Ora, anteontem, porém, foi dado um passo muito significativo para o fim dessa paragem e, a meu ver, bem. Foram alterados os artigos 7.º e 8.º da Lei n.º 1-A/2020, de 19 de março, que, sem grande sucesso do ponto de vista da clareza, pretendiam definir quais os processos que, por força da situação de pandemia em curso, estavam suspensos e quais os que não estavam.

Com esta alteração, o legislador relança estas ferramentas fundamentais para que o tecido empresarial e a própria economia se regenerem. Até porque, convenhamos, o pacote de incentivos financeiros e económicos apresentados não poderá resolver tudo. Nem tal é suposto, na verdade.

Não estão, pois, genericamente suspensos os processos urgentes, em que se incluem, naturalmente, as insolvências e os PER. No caso de diligências em que devam estar as partes, mandatários e eventualmente testemunhas, as mesmas serão realizadas com recurso à utilização de meios de comunicação à distância, designadamente teleconferência, videochamada ou outro equivalente. Apenas se tal não for possível se admitirá a suspensão. Da diligência em concreto. Não necessariamente do processo. Isso parece ficar claro.

Estimo, mas tenho sobretudo esperança, que sejam poucos os casos em que tal não seja possível. É verdade que o reatamento das insolvências e PER em tempo de pandemia – bem como, aliás, de outros processos – evidenciará algumas dificuldades de apetrechamento técnico dos funcionários, mas as mesmas podem e devem ser resolvidas. O custo de não o fazer seria muitíssimo mais elevado. Tudo o mais já hoje em dia se faz online.

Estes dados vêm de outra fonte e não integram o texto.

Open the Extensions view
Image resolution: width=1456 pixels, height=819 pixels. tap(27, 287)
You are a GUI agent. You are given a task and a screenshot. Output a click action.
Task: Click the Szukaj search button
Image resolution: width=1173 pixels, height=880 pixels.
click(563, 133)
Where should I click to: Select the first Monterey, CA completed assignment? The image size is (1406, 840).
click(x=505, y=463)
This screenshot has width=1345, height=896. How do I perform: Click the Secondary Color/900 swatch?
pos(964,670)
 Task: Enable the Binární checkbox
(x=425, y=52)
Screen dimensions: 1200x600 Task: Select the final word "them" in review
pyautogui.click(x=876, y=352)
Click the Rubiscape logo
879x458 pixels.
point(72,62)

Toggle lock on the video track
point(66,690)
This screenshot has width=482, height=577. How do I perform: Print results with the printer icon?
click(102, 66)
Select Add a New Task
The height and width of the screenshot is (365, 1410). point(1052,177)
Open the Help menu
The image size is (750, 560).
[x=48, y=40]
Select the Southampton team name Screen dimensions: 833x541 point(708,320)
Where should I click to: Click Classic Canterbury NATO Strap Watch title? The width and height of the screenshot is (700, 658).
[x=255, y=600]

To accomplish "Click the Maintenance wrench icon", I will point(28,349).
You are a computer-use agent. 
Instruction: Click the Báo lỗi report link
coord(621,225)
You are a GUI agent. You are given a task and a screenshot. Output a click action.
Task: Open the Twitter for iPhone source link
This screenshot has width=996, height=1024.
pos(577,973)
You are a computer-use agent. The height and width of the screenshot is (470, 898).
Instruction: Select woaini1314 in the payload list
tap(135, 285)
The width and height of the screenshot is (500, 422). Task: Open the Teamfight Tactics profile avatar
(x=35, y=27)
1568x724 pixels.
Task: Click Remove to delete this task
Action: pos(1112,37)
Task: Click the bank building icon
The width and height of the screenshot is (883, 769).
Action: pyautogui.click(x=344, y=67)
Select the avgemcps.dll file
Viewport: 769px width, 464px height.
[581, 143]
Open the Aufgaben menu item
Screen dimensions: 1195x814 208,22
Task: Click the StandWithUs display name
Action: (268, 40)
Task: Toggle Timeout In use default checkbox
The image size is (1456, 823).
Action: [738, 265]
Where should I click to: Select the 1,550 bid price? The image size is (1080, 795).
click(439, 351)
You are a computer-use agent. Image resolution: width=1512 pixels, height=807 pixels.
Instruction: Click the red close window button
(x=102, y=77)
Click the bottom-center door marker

Acresce que quem anda nos tribunais já se deu conta das inúmeras vezes em que facilmente se substituiu o sistema de videoconferência dos tribunais – tantas vezes inoperacional – por meios alternativos tão simples como o Skype. Recordo-me até de um caso em que inquiri por essa via uma testemunha que se encontrava no México. Tudo correu sem problemas graças à estreita colaboração das partes e do tribunal e bem assim à determinação e agilidade do juiz titular do processo.

A este propósito, e dos obstáculos que surgirão em cada caso, admito que nos tempos vindouros, o princípio da cooperação e boa-fé processuais – que impõe ao tribunal, aos mandatários e às partes um dever de cooperar entre si, concorrendo para se obter, com brevidade e eficácia, a justa composição dos litígios – e, bem assim, o princípio da adequação formal – admitindo aos juízes uma perspetiva crítica das regras processuais em ordem a que o rito processual assegure da melhor forma o direito substantivo – venham a ter todos um novo sentido e até protagonismo.

Dito isto, se o primeiro passo está dado, sendo hoje inequivocamente possível avançar com processos desta natureza, convém estarmos atentos e olhar para a substância os regimes do PER e da Insolvência, adaptando-os da melhor forma aos novos tempos. Mesmo para lá da covid.

Importa adaptar as suas regras e procedimentos à lógica da distância. Não é complicado nem moroso e tende a poupar recursos. Refiro-me a coisas tão simples como as formalidades das notificações ou a disponibilização da consulta de documentos.

A par disso, e antecipando os tempos que aí vêm, vale mesmo a pena reponderar o alargamento do privilégio creditório mobiliário geral até aqui admitido, na prática, apenas para a banca e, bem assim, introduzir como elemento de diferenciação específica entre credores o peso relativo dos mesmos na atividade e na recuperação futura da empresa, já que a jurisprudência tem sido restritiva neste domínio.

Em suma, neste momento parece indiscutível que se pode e deve continuar a lançar mão dos regimes da Insolvência, PER e congéneres. Por parte das partes e administradores judiciais espera-se uma ainda maior consciência de que este novo tempo exige absoluta seriedade, maior cooperação, máxima abertura e até criatividade na busca de soluções agregadoras de valor. Por parte dos juízes espera-se a agilidade e juízo crítico. Por parte do Estado espera-se que, ouvindo sempre quem está no terreno, proceda às alterações necessárias.